• Document extract

------------------------

Flood Insurance and Modernization Act

Floor Speech

By: Mike Lee
By: Mike Lee
Date: June 25, 2012
Location: Washington, DC
Issues: Judicial Branch

BREAK IN TRANSCRIPT

Mr. LEE. Mr. President, I rise today to express my support for the minority leader's decision to invoke the longstanding Senate tradition, known as the Leahy-Thurmond rule. Pursuant to this tradition and precedent, the Senate will cease confirming nominees to the Federal courts of appeals until after the Presidential election in November. Many of my colleagues from the other side of the aisle have previously affirmed the propriety of this rule and enforced its standard. For example, in the last year of the Bush administration, the majority leader noted that ``in a Presidential election year, it is always very tough for judges. That is the way it has been for a long time, and that is why we have the Thurmond rule.''

The chairman of the Judiciary Committee, who has cited the Thurmond rule more frequently than any other Senator, has likewise stated that ``in a Presidential election year, after Spring, no judges go through except by the consent of the Republican and Democratic leaders.''

Statements from several of my Democratic colleagues likewise confirm that it is proper to invoke the Leahy-Thurmond rule at this point in a Presidential election year. In 2008, for example, one of my colleagues on the Judiciary Committee argued that for Federal appeals court nominees, once ``it comes to June ..... generally everything stops in an election year.'' Indeed, on June 12 of that same year, another Judiciary Committee colleague stated that the Senate was already ``way past the time of the Thurmond rule.''

History further confirms the propriety of invoking the Leahy-Thurmond rule at this time. It is extremely rare for the Senate to confirm an appeals court nominee after June of a Presidential election year. In fact, it has happened only once in almost two decades, when in 2000 the Republican-controlled Senate confirmed one of President Clinton's nominees. It is simply not true, as comments from some of my colleagues have implied, that in recent Presidential election years we have confirmed appellate court nominees in July, August, or September.

------------------------

• Material provided

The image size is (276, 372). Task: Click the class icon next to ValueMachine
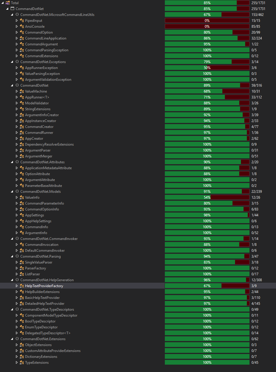22,91
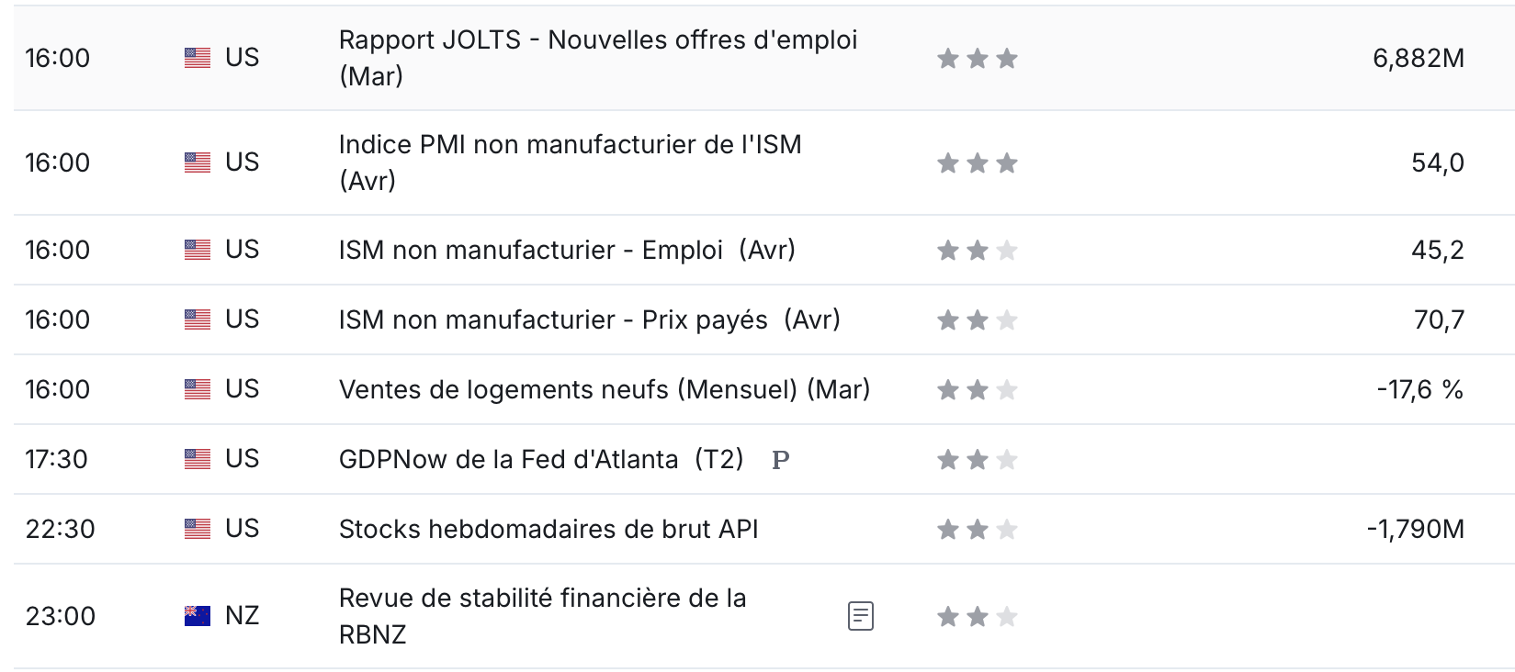Click US flag in the JOLTS row
This screenshot has height=672, width=1515.
click(x=198, y=58)
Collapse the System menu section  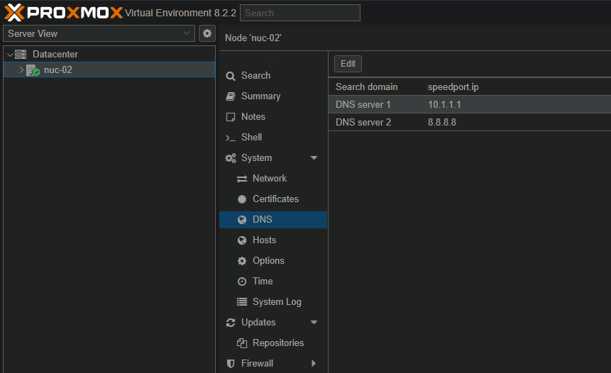click(x=314, y=158)
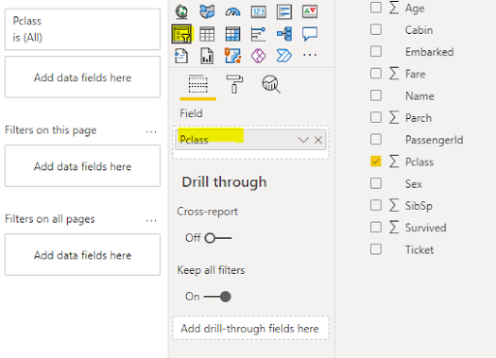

------------------------

• Directives
1 > Using the floor speech, decide whether each statement is true. Answer yes or no, and quote the words that settle it.
(a) The Senate will stop confirming federal appeals court nominees until after the November presidential election.
(b) In almost two decades, the Senate confirmed appeals court nominees after June of a presidential election year several times.
(c) The speech is dated in 2008.
2 > According to the floor speech, whose nominee did the Senate confirm in 2000?
The listing has nothing to do with the floor speech.

• Answers for the tasks
1 >
(a) Yes: "the Senate will cease confirming nominees to the Federal courts of appeals until after the Presidential election in November."
(b) No: "it has happened only once in almost two decades."
(c) No: "Date: June 25, 2012."

2 > One of President Clinton's nominees, confirmed by the Republican-controlled Senate.